• [Stated task] Put the lines of the material below into a numbered list, starting at the line that contains "Open the Pack fiduciaire card title" and ending after the line that contains "tap(664, 22)". Leave out any blank lines.

[Rows of pointing data]

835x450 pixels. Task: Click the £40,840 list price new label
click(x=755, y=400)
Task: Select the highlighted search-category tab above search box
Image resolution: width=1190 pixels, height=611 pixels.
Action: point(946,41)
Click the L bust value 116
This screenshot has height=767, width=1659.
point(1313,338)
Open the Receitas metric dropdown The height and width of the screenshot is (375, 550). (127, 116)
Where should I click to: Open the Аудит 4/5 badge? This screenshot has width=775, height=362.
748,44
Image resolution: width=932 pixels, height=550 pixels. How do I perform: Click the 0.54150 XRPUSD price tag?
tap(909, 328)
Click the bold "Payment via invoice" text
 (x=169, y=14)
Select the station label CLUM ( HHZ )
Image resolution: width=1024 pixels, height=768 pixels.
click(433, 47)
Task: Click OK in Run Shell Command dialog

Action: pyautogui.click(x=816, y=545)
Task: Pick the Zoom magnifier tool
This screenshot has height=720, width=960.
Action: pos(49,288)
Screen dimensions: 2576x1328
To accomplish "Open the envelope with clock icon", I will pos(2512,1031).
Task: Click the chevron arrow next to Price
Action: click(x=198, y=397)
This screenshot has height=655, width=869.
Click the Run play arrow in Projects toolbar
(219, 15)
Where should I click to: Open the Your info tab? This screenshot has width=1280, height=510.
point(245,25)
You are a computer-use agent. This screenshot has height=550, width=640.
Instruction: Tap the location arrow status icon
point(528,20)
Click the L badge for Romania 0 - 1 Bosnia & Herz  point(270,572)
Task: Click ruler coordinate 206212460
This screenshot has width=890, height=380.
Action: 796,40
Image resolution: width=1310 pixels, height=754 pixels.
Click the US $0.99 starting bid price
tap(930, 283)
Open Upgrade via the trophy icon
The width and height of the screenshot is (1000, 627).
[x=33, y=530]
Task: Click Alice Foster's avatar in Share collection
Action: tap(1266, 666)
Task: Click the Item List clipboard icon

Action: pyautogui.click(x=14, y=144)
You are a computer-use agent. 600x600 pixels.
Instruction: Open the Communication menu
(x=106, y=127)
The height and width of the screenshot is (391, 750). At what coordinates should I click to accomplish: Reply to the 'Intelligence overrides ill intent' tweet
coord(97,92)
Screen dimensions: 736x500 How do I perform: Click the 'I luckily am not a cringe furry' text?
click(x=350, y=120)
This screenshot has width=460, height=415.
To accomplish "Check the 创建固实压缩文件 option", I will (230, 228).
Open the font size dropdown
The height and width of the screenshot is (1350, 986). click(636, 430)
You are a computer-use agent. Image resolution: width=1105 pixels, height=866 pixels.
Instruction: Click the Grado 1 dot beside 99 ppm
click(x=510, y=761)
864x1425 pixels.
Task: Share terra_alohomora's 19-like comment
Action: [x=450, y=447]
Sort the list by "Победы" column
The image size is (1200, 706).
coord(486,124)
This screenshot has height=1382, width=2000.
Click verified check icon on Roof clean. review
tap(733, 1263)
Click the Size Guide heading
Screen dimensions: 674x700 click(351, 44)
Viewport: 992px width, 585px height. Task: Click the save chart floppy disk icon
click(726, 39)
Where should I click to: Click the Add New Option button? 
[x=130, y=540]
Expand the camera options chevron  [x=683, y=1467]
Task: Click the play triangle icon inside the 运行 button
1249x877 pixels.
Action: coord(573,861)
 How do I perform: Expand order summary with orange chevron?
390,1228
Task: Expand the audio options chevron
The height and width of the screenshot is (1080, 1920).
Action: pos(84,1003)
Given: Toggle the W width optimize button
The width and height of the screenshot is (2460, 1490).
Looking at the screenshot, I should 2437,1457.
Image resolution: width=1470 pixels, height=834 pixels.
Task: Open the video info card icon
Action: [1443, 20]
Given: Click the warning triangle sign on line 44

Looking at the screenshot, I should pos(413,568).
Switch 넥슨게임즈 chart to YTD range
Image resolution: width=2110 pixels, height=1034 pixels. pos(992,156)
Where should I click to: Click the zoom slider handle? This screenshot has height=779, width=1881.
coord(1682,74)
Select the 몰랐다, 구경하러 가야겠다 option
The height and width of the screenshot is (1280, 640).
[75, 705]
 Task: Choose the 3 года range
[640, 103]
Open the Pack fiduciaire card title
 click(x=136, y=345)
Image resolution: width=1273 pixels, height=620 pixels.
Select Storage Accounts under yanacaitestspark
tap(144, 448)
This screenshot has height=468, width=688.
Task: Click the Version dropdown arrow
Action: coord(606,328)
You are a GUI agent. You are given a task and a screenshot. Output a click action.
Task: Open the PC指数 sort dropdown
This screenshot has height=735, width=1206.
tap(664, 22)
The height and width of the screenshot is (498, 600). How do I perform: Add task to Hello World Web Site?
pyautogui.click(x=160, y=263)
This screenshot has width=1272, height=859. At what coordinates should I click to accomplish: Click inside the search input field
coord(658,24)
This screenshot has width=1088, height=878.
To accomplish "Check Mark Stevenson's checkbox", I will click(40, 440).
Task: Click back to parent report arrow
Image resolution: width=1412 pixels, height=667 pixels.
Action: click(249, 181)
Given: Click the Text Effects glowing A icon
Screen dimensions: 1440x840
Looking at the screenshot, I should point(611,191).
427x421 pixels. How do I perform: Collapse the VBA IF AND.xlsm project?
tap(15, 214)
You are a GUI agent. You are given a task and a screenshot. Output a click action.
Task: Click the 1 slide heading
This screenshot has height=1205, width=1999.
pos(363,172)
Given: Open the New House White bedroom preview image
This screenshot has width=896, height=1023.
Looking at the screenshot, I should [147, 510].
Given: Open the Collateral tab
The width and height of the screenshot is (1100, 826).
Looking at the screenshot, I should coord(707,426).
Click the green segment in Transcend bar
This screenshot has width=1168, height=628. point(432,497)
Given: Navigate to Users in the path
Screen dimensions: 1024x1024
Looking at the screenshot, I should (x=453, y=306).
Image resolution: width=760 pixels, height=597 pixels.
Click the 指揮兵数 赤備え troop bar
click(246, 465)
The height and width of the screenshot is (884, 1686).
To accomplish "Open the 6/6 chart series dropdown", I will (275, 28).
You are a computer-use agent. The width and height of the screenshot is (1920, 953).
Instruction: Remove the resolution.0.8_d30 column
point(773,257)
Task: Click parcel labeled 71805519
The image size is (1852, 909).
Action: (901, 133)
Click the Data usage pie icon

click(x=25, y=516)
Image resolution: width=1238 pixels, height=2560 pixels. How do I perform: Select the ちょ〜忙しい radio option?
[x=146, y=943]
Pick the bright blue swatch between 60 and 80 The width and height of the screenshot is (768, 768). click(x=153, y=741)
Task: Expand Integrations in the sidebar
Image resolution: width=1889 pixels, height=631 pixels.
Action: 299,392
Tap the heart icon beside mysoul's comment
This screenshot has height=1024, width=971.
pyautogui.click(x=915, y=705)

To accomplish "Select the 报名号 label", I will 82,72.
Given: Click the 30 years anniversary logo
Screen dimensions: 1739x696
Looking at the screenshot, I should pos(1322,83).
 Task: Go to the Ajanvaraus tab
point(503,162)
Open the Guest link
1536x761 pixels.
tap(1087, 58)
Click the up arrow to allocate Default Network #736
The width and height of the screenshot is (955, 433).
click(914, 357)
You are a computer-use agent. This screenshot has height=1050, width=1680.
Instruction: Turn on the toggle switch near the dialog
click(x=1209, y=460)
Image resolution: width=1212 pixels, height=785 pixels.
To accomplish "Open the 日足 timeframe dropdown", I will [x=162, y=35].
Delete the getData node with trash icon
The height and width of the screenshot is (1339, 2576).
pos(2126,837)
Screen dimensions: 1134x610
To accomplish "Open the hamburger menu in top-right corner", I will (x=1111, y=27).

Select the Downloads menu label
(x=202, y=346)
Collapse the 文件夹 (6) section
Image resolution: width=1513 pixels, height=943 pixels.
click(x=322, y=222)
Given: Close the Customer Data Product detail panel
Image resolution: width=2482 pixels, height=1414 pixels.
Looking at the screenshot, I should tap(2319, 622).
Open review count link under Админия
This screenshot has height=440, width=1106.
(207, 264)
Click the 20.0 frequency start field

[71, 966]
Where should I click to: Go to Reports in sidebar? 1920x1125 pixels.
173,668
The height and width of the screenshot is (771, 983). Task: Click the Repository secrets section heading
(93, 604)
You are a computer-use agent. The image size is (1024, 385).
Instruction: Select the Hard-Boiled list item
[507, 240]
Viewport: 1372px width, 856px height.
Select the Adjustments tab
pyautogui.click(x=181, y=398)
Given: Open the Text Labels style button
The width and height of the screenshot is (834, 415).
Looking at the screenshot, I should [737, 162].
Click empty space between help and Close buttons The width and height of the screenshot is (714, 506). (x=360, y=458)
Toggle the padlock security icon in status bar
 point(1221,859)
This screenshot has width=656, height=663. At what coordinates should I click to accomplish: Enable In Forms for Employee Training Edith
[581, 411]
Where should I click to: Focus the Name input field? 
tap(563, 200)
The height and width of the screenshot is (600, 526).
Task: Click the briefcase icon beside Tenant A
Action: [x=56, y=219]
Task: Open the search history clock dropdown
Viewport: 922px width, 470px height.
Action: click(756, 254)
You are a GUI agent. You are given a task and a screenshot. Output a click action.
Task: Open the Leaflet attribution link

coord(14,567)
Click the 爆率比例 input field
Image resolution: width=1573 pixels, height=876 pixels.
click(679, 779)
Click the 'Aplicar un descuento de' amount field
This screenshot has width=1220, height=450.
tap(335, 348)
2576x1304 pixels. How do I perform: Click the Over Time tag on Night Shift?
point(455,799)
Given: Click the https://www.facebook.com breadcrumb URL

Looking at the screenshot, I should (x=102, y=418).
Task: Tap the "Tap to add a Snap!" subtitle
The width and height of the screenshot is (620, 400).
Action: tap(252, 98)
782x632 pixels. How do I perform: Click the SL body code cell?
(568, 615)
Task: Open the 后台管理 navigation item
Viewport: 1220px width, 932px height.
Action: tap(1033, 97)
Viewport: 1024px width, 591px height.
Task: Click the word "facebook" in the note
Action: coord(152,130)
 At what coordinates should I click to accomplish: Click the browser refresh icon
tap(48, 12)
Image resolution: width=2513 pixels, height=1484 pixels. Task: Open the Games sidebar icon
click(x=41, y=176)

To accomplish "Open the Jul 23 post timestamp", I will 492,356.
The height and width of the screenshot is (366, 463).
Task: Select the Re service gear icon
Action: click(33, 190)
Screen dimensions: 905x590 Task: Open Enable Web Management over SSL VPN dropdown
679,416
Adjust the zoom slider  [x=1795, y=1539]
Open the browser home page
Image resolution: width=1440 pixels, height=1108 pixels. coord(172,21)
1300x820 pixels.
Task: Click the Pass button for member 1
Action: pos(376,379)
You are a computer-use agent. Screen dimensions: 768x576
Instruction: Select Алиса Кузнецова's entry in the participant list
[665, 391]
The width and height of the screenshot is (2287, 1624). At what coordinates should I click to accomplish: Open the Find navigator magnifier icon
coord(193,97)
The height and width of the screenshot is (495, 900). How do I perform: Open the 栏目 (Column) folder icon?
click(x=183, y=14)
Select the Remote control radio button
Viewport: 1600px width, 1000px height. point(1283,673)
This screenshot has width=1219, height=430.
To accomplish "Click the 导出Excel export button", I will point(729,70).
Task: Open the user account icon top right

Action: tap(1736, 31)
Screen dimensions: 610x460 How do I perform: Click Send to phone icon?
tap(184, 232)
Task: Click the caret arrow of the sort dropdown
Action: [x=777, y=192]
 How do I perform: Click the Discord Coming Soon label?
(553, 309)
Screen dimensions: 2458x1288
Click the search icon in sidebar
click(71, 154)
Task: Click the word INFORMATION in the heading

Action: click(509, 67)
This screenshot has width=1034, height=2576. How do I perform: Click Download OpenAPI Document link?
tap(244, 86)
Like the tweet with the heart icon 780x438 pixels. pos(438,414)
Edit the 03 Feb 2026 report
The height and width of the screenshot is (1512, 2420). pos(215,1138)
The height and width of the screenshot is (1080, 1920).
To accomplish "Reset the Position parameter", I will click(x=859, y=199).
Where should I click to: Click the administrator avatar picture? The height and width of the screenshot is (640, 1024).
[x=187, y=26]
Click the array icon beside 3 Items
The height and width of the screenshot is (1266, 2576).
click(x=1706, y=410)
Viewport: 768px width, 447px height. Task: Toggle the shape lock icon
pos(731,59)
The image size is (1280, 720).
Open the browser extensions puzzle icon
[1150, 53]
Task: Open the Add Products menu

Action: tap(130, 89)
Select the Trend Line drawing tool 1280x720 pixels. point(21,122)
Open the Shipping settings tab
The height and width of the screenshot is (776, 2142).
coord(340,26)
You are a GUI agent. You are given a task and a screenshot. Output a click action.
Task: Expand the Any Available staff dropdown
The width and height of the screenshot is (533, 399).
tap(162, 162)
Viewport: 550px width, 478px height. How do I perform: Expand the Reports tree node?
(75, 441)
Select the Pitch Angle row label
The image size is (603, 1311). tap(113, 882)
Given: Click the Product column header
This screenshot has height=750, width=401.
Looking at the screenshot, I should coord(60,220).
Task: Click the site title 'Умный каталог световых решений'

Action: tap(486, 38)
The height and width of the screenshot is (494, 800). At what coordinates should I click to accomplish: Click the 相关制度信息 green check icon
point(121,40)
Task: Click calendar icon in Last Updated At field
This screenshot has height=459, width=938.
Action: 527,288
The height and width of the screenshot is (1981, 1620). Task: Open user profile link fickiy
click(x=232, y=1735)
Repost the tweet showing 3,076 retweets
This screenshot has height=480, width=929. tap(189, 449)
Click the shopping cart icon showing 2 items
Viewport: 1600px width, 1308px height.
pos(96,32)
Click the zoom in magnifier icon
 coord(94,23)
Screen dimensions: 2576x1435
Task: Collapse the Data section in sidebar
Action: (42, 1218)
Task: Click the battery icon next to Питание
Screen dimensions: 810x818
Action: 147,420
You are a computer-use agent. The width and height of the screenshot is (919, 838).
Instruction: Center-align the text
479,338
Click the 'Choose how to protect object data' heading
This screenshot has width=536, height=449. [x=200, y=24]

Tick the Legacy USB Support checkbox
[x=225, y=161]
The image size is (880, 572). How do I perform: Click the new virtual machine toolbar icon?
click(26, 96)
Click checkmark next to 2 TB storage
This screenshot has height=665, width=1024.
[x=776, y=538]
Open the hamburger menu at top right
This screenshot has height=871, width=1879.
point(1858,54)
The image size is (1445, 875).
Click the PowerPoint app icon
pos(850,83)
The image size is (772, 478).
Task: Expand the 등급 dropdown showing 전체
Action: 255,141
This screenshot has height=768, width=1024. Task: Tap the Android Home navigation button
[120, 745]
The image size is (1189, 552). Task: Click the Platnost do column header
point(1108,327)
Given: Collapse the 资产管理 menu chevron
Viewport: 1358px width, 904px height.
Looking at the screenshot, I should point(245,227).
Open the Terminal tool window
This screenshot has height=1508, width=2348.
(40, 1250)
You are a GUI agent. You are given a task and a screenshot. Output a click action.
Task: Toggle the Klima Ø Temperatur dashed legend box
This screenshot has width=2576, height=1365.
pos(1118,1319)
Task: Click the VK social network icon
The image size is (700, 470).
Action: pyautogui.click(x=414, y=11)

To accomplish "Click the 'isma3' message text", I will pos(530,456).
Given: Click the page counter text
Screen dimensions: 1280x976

• [Response to this exercise]
1. Open the Pack fiduciaire card title
2.  click(x=136, y=345)
3. Image resolution: width=1273 pixels, height=620 pixels.
4. Select Storage Accounts under yanacaitestspark
5. tap(144, 448)
6. This screenshot has height=468, width=688.
7. Task: Click the Version dropdown arrow
8. Action: coord(606,328)
9. You are a GUI agent. You are given a task and a screenshot. Output a click action.
10. Task: Open the PC指数 sort dropdown
11. This screenshot has height=735, width=1206.
12. tap(664, 22)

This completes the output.